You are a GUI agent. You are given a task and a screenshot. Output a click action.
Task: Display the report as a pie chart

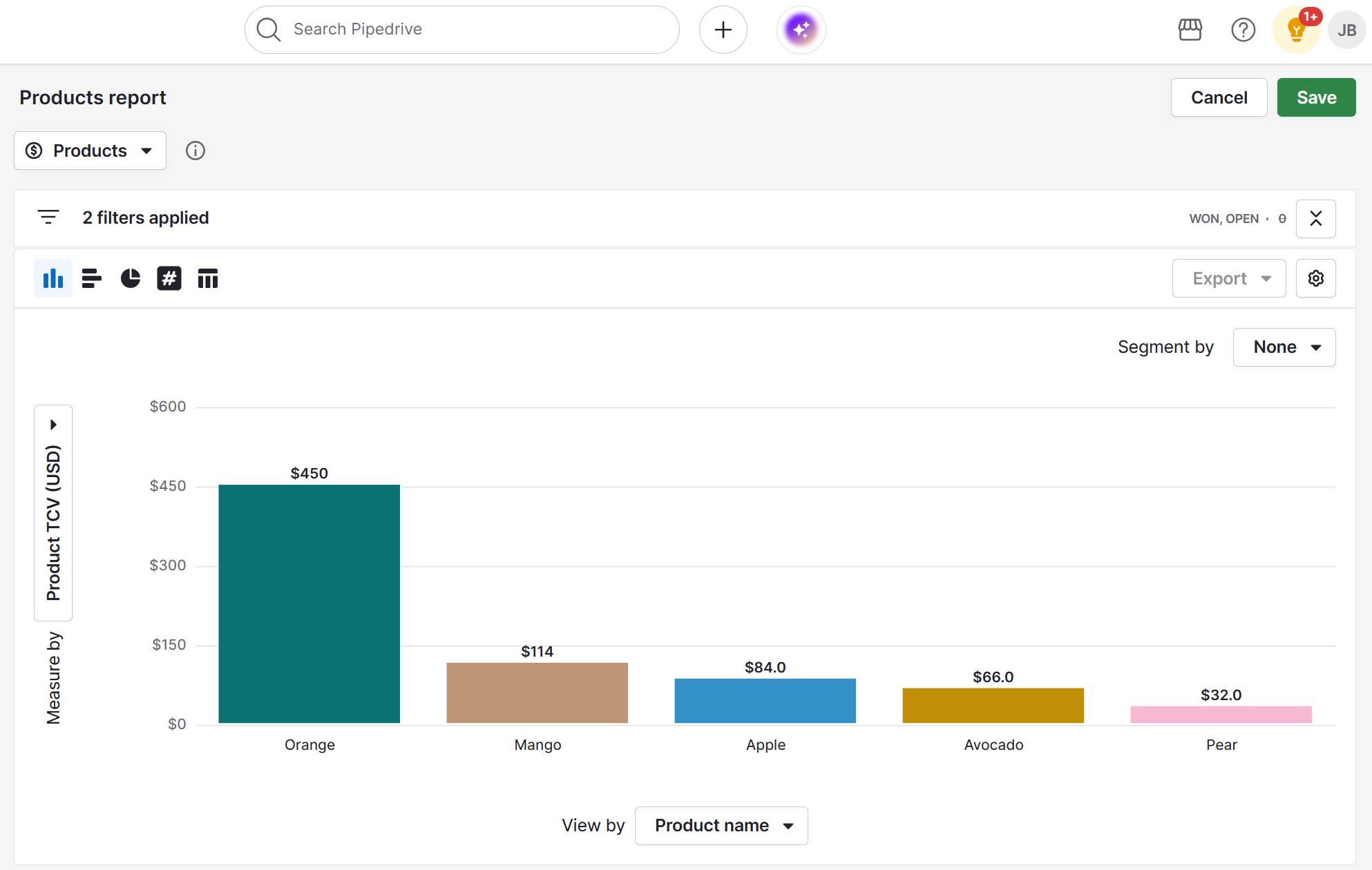[x=130, y=278]
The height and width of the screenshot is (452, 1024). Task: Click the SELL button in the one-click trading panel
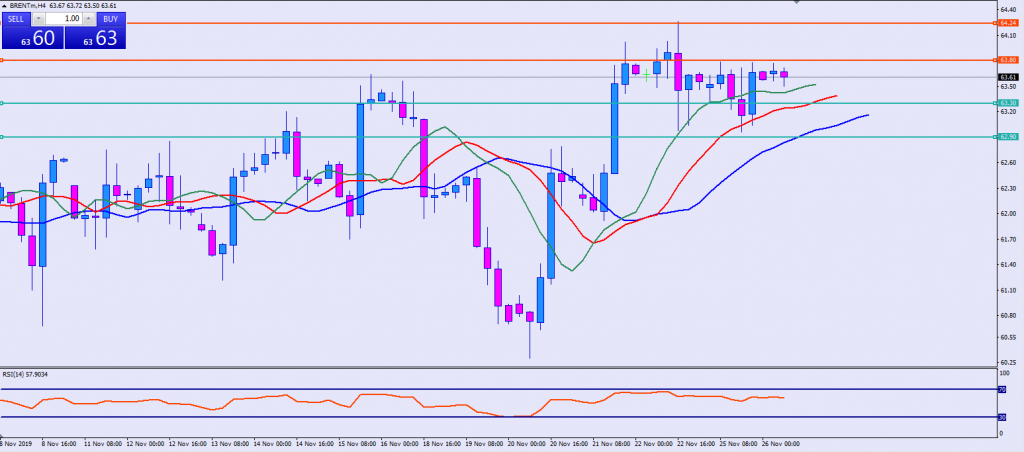click(x=15, y=18)
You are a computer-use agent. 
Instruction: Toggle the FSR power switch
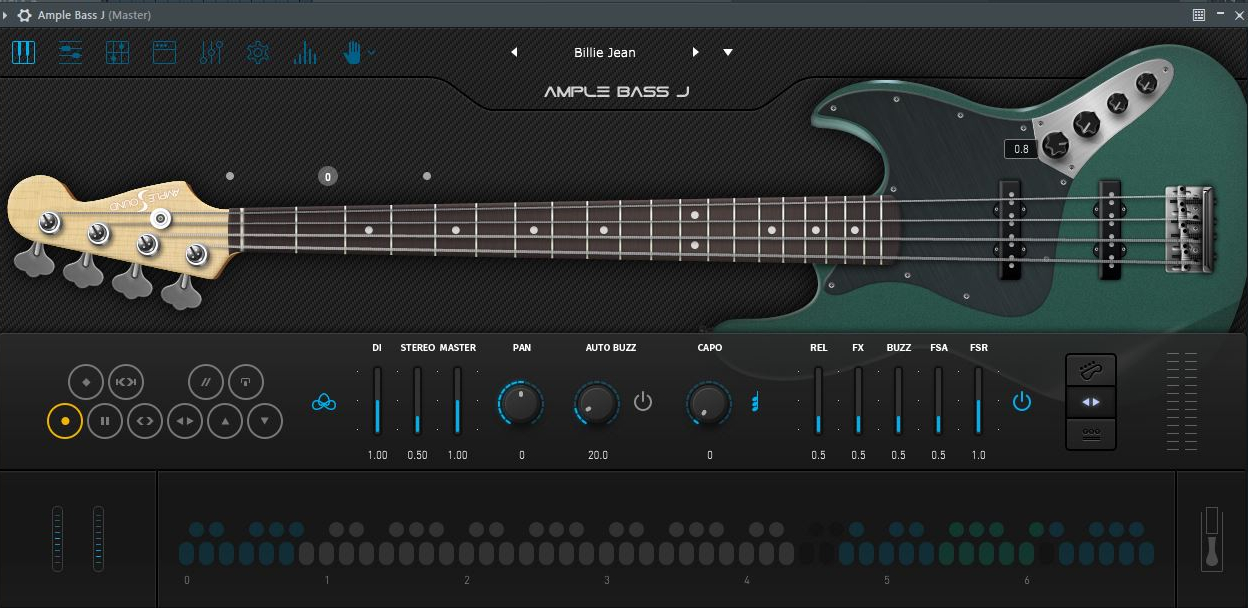coord(1024,402)
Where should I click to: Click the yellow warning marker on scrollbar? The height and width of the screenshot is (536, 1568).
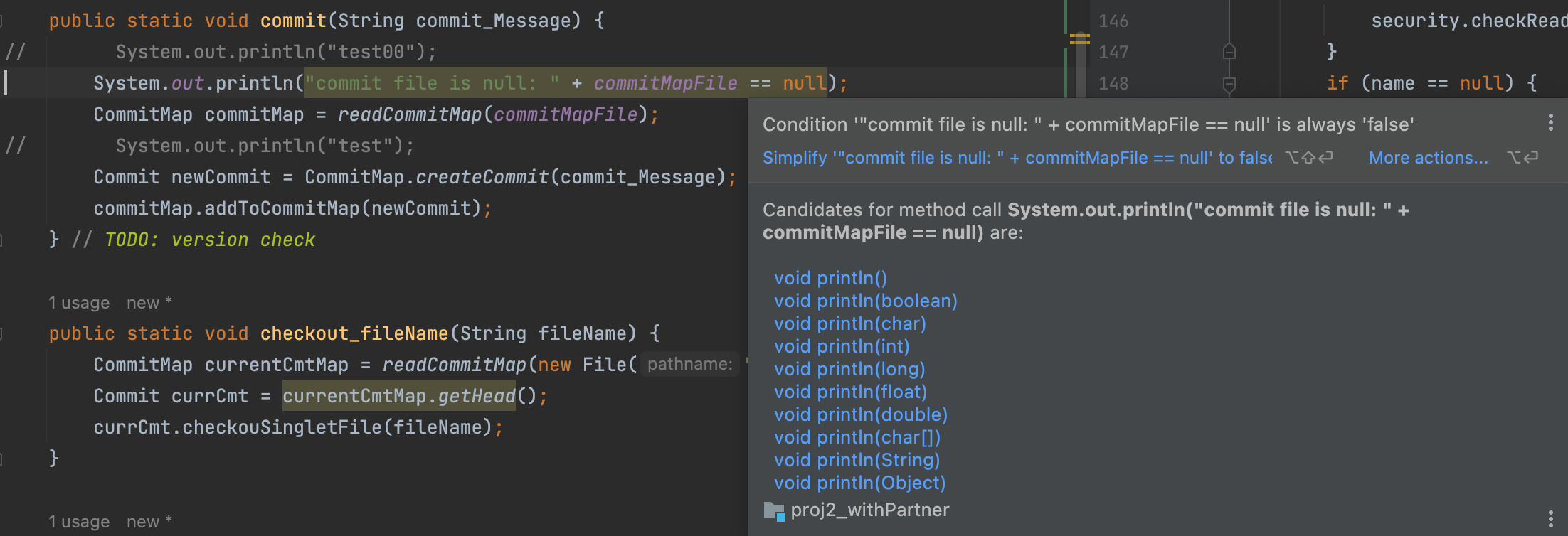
__________________________________________________
Can you write out all of the records above again with "screenshot" swapped for "image" everywhere, leaving everything else unchanged and the pictures out?

You are a GUI agent. You are given a task and a image. Output a click action.
Task: Display the report as a pie chart

[x=130, y=278]
The height and width of the image is (452, 1024). Task: Click the SELL button in the one-click trading panel
click(x=15, y=18)
You are a computer-use agent. 
Instruction: Toggle the FSR power switch
coord(1024,402)
Where should I click to: Click the yellow warning marker on scrollbar? The height and width of the image is (536, 1568).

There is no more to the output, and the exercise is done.